Rajapakse’s government and the ruling elite as whole are well aware of the danger that explosive social and class struggles could erupt. These circles have nervously followed the recent uprising of the Tunisian masses and the revolutionary movement in Egypt. In Sri Lanka, where the ruling elite has depended on instigating ethnic and religious discrimination for decades as a means to divide the working people, the fear is that the class issues will similarly unite working people across religious and ethnic lines.

 

Rajapakse declared in his speech that he was committed to “building a law-abiding society”. Without such conditions, he insisted, economic development alone “will not make our freedom meaningful”. He insisted on the necessity for “attitudinal change” by the people to the government.

 

Rajapakse was making a thinly-veiled warning to the working people that they must submit to the authorities and not seek to challenge the government. The government itself acts completely lawlessly, constantly trampling over the legal and democratic rights of Tamils, political opponents and the masses. Rajapakse has renewed the state of emergency every month, even though the civil war ended nearly two years ago.

 

Last year, Rajapakse used the police-state powers of the emergency to not only deploy police and troops to evict Colombo shanty residents, but also to crack down on students protesting university privatisation and to threaten health workers protesting against low wages in government hospitals.

 

The Colombo press responded to the president’s speech with approval.

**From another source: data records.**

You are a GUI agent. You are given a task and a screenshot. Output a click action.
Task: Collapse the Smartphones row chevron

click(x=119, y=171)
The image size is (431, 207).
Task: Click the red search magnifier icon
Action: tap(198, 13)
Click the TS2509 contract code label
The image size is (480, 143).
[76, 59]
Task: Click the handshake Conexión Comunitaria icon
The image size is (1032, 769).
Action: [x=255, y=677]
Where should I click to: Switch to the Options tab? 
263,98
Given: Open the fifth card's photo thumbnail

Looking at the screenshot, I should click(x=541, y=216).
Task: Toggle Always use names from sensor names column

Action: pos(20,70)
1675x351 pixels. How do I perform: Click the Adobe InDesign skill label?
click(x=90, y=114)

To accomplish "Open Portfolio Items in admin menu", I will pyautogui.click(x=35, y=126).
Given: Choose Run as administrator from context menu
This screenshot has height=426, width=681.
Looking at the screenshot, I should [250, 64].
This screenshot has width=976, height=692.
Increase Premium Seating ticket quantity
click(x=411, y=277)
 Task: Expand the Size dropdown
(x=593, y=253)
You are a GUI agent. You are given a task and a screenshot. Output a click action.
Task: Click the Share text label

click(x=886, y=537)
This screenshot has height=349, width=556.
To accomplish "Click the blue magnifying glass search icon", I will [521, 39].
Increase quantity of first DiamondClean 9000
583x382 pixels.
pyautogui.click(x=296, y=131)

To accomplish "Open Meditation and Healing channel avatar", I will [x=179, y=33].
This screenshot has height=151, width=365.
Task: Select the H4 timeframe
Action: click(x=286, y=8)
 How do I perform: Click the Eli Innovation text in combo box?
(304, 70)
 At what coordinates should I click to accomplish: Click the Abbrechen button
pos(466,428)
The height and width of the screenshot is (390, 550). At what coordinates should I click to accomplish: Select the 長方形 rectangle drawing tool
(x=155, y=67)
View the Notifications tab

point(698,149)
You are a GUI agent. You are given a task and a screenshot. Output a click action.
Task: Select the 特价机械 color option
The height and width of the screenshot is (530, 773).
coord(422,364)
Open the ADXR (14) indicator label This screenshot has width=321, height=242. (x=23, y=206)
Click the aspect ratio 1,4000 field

The Island declared: “Rajapakse did right by continuing to speak positively about the government courageously and resourcefully taking on the task of developing the country.” At the same time, the editorial sought to assure its readers that mass uprisings like those in Tunisia and Egypt were unlikely to erupt in Sri Lanka, arguing that “sizable development activities … should translate into more wages and income in the hands of working people”.

 

In reality, just as the rapid growth of foreign investment in Egypt over the past decade only benefitted a tiny elite, condemned the majority of people to poverty and triggered the immense class struggle now underway, the pro-market agenda of the current and previous governments have created similarly explosive tensions in Sri Lanka.